All MS patients get their own versions of the disease, according to Solomon.
“We’re not quite there yet with personalized medicine to know which medicine works best for who,” Solomon said.
Multiple sclerosis patients deal not only with the symptoms of the disease, but also the psychological impact of not knowing how acute their condition will become. Patients can have a milder, remission-relapse form of MS, while others can experience a more chronic and debilitating variety that can severely impair their mobility.
“The hardest part of MS patients and their specialists is the unpredictability of it,” Solomon said. “It’s very hard for us sometimes to predict how things will unfold for people in five or 10 years.”
And that’s frustrating for patients seeking some predictability about how they’ll be able to live their personal and professional lives.
“It is really challenging,” Solomon said.
Solomon said MS strikes one in every 400 Vermonters, with patients typically diagnosed between the ages of 20 and 50. Vermonters are diagnosed with the disease at a rate that is more than twice the national average of about one in 1,000, according to Solomon.
“The numbers are higher the further you get away from the equator,” Solomon said.
This evidence suggests that colder temperatures could be a contributing factor in who gets MS, but medical officials are still not certain about how external factors and/or genetics play a role in who gets the disease. Scientists continue to explore whether the absence of Vitamin D — derived primarily from sunlight — in colder climates could play a role in MS, Solomon said.
Locally, an estimated 57 people in Addison County were reported to have the disease as of this past May, according to Shanna McCabe, community program manger for the Vermont chapter of the National MS Society. But McCabe stressed there is currently no federal requirement for health care institutions to track numbers of patients with neurological diseases. That means the current MS patient estimates are probably conservative, she said.
There are 14 medications now being used to help MS patients, according to Solomon. Some of those drugs only recently received Federal Drug Administration approval. One of the more promising new drugs, Solomon said, is ocrelizumab, which in trials — including some held at UVM’s Multiple Sclerosis Center — has shown to be particularly effective in delaying the progression of disabilities related to MS. And Solomon said patients would only need a few infusions of ocrelizumab per year.
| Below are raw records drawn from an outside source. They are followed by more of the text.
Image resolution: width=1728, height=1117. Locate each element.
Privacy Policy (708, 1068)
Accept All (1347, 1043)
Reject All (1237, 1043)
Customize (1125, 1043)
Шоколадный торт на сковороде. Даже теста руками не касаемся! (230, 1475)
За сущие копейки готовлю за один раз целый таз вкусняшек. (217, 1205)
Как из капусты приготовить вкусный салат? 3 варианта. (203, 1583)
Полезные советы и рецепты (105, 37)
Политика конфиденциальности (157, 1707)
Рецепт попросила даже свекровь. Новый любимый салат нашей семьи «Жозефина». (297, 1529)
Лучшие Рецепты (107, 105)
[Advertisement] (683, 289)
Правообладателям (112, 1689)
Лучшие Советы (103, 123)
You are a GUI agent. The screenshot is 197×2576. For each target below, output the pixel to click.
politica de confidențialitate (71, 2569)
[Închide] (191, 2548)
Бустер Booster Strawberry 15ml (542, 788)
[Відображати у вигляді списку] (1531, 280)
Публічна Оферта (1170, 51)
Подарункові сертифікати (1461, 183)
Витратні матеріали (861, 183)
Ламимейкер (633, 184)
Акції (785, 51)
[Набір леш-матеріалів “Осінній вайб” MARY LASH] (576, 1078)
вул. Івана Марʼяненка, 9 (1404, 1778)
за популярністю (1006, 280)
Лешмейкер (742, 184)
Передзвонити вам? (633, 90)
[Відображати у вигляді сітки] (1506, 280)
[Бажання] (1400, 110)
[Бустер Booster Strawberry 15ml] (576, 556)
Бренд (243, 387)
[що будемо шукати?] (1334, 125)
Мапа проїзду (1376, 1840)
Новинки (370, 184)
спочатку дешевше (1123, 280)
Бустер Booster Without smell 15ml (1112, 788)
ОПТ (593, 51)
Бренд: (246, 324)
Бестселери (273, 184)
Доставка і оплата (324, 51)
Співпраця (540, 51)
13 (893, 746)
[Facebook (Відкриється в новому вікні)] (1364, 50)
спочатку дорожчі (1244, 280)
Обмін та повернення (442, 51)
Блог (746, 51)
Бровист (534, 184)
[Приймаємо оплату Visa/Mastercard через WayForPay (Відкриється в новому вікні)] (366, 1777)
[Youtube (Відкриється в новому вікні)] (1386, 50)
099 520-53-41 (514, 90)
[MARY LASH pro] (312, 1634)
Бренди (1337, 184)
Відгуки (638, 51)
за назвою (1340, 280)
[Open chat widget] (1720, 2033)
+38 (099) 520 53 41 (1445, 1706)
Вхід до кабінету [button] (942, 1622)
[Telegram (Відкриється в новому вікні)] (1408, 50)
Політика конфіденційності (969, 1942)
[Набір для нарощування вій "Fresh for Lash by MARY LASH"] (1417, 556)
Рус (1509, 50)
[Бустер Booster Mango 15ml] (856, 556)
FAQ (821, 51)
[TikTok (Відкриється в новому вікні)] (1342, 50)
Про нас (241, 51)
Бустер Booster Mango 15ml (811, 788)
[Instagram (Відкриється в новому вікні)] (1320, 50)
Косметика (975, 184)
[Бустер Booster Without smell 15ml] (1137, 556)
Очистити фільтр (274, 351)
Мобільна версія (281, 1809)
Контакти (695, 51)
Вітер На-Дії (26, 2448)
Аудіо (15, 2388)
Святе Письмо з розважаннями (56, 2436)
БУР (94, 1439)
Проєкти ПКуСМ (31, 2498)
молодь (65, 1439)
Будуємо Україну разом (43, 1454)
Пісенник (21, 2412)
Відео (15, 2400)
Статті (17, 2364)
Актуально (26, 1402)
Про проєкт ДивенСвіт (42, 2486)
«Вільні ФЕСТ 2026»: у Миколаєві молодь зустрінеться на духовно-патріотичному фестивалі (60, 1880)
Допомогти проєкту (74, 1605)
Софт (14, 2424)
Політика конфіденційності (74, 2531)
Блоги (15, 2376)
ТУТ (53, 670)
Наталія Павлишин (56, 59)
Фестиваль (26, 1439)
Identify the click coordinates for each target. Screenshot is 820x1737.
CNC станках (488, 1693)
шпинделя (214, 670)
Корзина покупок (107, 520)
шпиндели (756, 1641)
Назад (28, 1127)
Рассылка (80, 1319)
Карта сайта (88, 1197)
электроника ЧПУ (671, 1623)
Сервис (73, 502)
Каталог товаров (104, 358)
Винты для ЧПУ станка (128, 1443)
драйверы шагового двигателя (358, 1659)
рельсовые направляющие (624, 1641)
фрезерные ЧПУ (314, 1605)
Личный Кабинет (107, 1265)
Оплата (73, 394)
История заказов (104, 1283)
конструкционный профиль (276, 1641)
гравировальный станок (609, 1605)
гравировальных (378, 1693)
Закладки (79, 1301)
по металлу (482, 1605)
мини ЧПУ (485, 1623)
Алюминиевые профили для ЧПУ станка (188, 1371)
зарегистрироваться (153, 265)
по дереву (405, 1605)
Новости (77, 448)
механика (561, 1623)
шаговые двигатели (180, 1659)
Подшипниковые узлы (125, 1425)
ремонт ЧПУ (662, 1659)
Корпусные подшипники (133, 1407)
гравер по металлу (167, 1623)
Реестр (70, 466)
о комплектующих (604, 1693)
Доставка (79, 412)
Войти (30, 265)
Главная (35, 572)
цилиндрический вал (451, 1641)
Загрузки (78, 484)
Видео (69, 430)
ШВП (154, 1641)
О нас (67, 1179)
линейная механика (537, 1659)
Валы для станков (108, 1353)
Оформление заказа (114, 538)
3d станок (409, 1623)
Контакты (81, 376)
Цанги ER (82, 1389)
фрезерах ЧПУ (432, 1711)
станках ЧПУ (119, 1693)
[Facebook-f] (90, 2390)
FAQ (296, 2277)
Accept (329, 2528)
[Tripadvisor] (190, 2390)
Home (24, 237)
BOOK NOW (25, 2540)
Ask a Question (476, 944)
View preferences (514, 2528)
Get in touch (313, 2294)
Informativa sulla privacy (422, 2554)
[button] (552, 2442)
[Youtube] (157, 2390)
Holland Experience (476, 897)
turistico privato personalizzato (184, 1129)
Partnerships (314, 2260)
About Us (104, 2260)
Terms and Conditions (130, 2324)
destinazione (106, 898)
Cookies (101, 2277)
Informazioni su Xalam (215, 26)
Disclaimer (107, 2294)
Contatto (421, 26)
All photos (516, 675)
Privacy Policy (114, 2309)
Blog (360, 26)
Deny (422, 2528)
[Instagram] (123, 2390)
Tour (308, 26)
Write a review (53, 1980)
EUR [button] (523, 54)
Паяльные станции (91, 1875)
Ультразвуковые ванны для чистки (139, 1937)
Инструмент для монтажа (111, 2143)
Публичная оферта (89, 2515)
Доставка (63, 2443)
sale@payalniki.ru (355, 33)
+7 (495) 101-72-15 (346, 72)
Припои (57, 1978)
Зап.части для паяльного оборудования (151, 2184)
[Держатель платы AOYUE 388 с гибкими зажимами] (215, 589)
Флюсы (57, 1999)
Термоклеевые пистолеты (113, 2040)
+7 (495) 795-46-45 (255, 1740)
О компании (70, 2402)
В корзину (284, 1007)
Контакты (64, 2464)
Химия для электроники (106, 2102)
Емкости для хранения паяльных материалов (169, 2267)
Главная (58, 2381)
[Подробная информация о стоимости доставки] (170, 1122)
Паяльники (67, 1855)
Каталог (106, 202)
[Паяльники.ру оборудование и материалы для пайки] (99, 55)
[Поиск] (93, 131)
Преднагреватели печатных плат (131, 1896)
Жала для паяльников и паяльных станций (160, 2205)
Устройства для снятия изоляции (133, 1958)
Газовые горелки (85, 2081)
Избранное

“That could be pretty convenient for people,” Solomon said.
Unfortunately, there are no drugs or therapies at this point that can repair the brain lesions in MS patients.
“The hope is we will eventually have something that will (repair lesions)” Solomon said. “Until then, all we can do is prevent further damage.”
Fortunately, patients are being diagnosed more quickly and effectively these days due to MRI technology, Solomon noted. That means patients can be put on therapy regimens sooner and therefore better contain the advance of the disease.
UVM’s Multiple Sclerosis Center will continue to serve MS patients and conduct research to battle the disease. The center recently hired a new specialist, Dr. Aurelia Smith, formerly with the Mayo Clinic. Solomon said the center currently sees 1,000 to 1,500 patients from throughout Vermont, New Hampshire and upstate New York.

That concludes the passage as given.